§ INPUT MATERIAL
────────
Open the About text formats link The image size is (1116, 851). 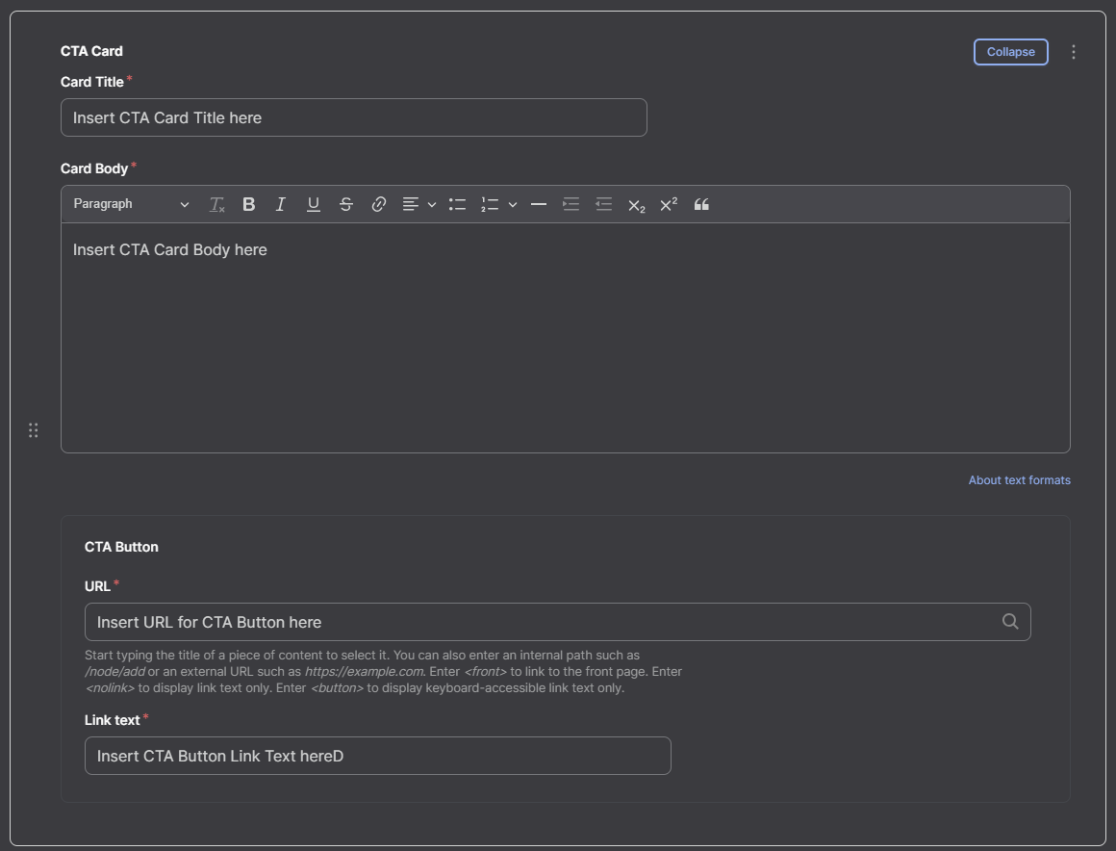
────────
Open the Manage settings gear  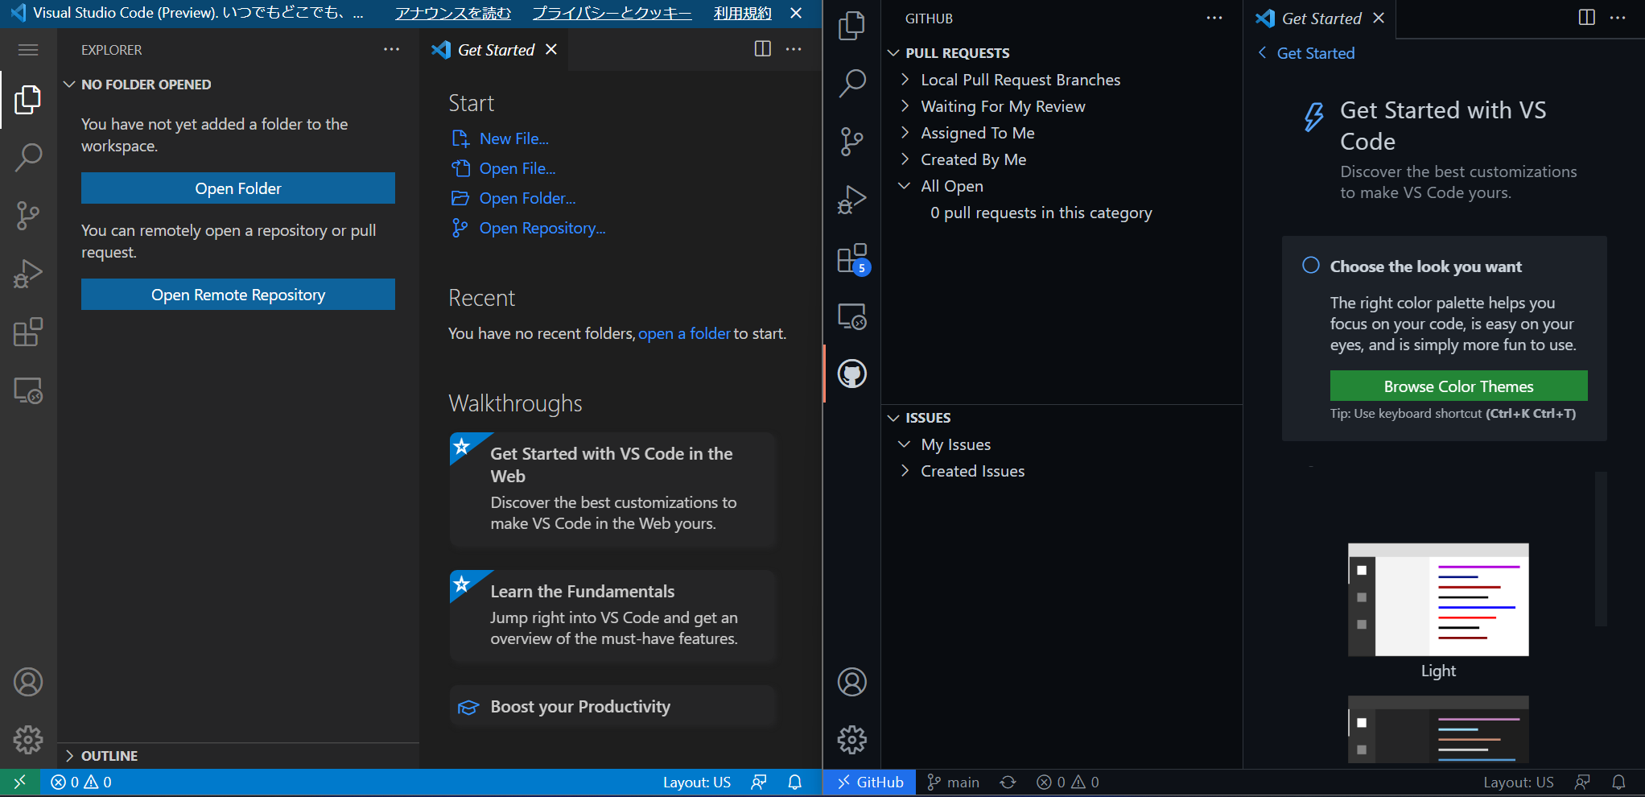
────────
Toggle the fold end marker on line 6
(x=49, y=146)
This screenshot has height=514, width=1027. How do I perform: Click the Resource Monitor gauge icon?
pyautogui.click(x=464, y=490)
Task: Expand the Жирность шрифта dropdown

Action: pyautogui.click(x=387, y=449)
────────
Output the entries from the line containing "This screenshot has" through the line containing "Action: pyautogui.click(x=387, y=449)", inclusive, as a numbered list with blank lines omitted.

1. This screenshot has height=514, width=1027. How do I perform: Click the Resource Monitor gauge icon?
2. pyautogui.click(x=464, y=490)
3. Task: Expand the Жирность шрифта dropdown
4. Action: pyautogui.click(x=387, y=449)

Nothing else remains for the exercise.